Insurance underwriters and actuaries use catastrophe (CAT) models to help them convert immense amounts of individual data points into actionable information. The models provide a framework for ratemaking decisions, capital allocation decisions, lines of business to target or avoid, even how much reinsurance a company should purchase. It is important to bear in mind, however, that these models make no guarantee of accuracy. There is no way to precisely and accurately predict when the next major earthquake will strike the San Francisco Bay Area, for example. What the models offer is a range of potential outcomes, based on the best science available that can be used in conjunction with the risk appetite of each organization to make data-driven decisions about business practices.

Using these statistical CAT models is relatively straightforward (exactly how the models work is a topic for another article). For an earthquake model, the first step is geo-coding and hazard retrieval. The street addresses for each risk are entered into the model, which then converts each location address to latitude/longitutde coordinates. The model then overlays the USGS soil, landslide and liquefaction maps on top of the geo-coded locations, and takes note of the known conditions at each location. Distance to known faults is calculated and weighted based on the expected return period for each fault as well as the expected magnitude of earthquake that each fault segment is expected to produce.

All of this data is coupled with expectations about ground motion attenuation (how ground motion is dampened or increased by various soil conditions and distance from the epicenter). Then the magic happens – the model developer's “secret sauce” involves the algorithms that convert all of these disparate pieces of data into expected loss information.
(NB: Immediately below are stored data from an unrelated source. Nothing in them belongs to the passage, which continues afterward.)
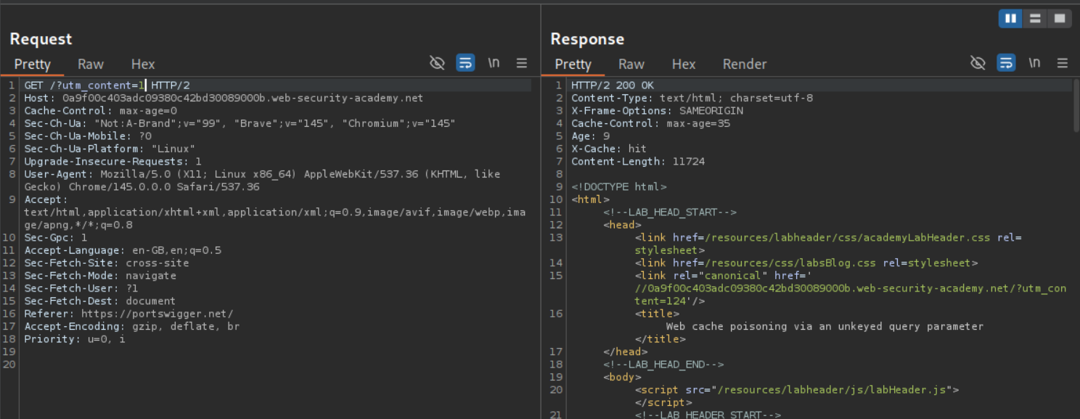Switch to combined tabbed layout view
Viewport: 1080px width, 419px height.
coord(1060,18)
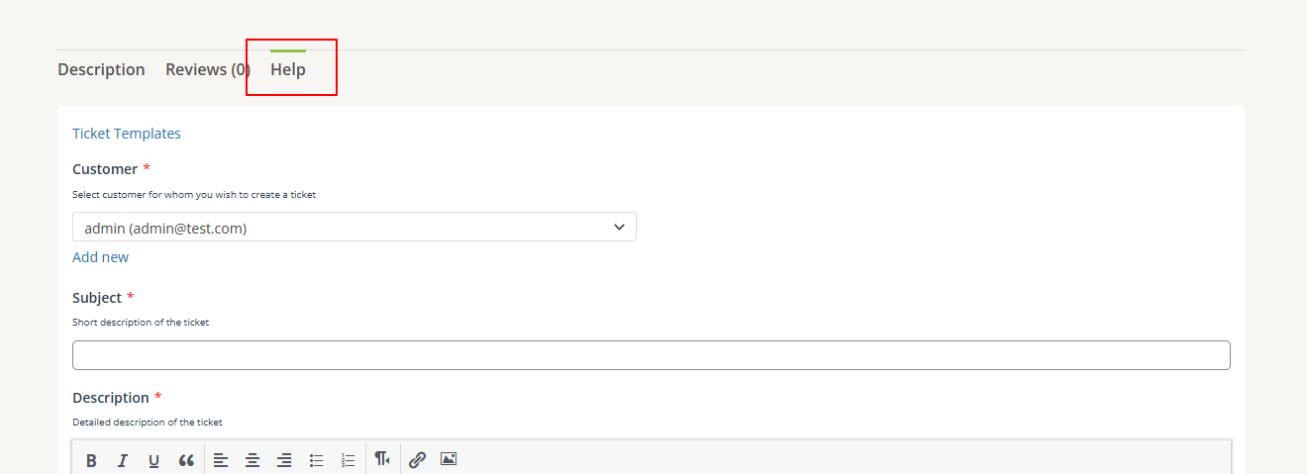Open the Ticket Templates link
This screenshot has height=474, width=1307.
(x=127, y=134)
Each model uses a different algorithm, the exact details of which are highly protected proprietary information.

For the end user, whether underwriters, actuaries or senior executives, the real trick is determining how to interpret the loss estimates, and how to craft guidelines and business practices to maximize profit while keeping overall risk within established tolerances. The models can't tell whether or not a major earthquake, hurricane, tornado or pandemic will occur in a given time period. All the models can offer are estimates of the financial impact of these events should they transpire, along with educated guesses about the likelihood of such events occurring within the given time horizon.
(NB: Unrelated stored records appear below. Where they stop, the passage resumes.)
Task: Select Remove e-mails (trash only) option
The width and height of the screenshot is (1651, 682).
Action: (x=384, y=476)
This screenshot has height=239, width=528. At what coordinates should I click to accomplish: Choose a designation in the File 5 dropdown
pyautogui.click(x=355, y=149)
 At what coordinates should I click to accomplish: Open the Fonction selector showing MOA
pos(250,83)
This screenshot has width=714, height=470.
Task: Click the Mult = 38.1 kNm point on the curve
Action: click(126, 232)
Output from an earthquake analysis would include an estimate such as, “There is a 0.4 percent chance of an earthquake occurring within the policy year of such magnitude as to cause $X (or greater) losses to the company after deductibles and reinsurance are applied.” This can also be thought of as the 250-year return period, or the one in 250-year event. With floods, we often hear reference to the 100-year flood, which really means flooding that has a 1 percent chance of occurring each year. (It does not mean that such a flood happens only once in a century.)

It is the “or greater” bit of the model output that causes the sleepless nights for risk managers. Perhaps the most useful benefit derived from the use of a CAT model is being pushed out of one's comfort zone, and forced to consider the potential outcomes from very low probability, high severity events. Failure to consider the small possibility of such an event might expose an organization to great risk of ruin in the event that actual losses are significantly higher than expected.

The ever-growing quantity of data available in the world today suggests that dependence on statistical analysis will increase in the future. As the insurance industry continues down this path of better understanding loss exposures and enterprise-wide risk management, expect the continuous evolution of CAT modeling and data-analytics to help plot the course.